February 9, 2008 · Leave a Comment

How does it feel to sing? Very, very open.

The way I sing demands that I open up both physically and emotionally. And that’s a wonderful feeling, but also a scary one.

Physically there are hundreds of tiny adjustments that I’ve learnt over the years. Thankfully I don’t think about most of them any more. I just think about singing, and as if by magic my back straightens, my chest opens, the back of my neck relaxes and the crown of my head lifts. And I feel very aware of the air inside me, of the natural reflexes of breathing working freely and powerfully. Through all the years I’ve been trying to learn to sing the challenge has always been to achieve precise coordination of muscles most people never need to be aware of, without letting tension creep in. It’s fascinating, because that’s almost impossible to achieve if you try to make it happen. So it’s often a question of finding the right images or feelings that spontaneously put the body in the right state to be a vocal instrument. And then set my voice free to do what it knows best.
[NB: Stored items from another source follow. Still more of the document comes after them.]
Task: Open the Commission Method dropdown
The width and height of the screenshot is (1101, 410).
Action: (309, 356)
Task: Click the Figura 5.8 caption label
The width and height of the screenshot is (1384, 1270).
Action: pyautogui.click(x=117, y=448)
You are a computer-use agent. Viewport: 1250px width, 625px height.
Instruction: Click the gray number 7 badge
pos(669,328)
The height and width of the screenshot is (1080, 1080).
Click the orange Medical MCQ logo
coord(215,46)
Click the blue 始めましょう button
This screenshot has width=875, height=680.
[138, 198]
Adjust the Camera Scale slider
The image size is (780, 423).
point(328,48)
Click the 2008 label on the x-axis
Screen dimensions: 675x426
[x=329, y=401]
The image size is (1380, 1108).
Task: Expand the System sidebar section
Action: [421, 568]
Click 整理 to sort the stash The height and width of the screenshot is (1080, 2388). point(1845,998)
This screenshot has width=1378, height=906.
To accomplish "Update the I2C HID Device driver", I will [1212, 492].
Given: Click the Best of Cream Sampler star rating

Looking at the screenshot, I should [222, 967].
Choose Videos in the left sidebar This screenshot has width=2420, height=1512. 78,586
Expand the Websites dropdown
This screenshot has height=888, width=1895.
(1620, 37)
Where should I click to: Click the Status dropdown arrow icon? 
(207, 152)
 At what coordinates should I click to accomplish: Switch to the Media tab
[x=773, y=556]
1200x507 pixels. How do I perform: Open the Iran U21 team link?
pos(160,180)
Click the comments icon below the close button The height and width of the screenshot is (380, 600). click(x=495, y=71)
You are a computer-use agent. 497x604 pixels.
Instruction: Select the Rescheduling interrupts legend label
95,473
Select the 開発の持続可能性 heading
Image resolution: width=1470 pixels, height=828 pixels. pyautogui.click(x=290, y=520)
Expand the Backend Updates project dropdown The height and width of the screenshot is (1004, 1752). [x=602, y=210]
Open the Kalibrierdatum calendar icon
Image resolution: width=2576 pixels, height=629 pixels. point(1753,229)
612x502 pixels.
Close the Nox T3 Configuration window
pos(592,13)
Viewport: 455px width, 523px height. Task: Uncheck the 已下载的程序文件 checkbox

It’s strangly similar to meditation- you have to let go of wanting a particular sound, and just observe what comes. Because every time I try to control the tone quality, or the volume, or whatever, I end up losing some of the richness, of the individuality of my voice. If I’m worried about a high note it’s natural to want to control it, but if I do that my voice tenses up and it won’t come out as well as it would if I trusted my voice and let it make its own adjustments. Like being in a relationship – it’s scary, but there’s no substitute for just letting my voice be itself.

And that’s where the emotions come in. The sort of music I sing is generally very emotional, and I’ve always found words and music a very potent combination. So standing up to sing in front of people means sharing something of who I really am, what I feel, what I believe.

Am I mad to want to do this for a living?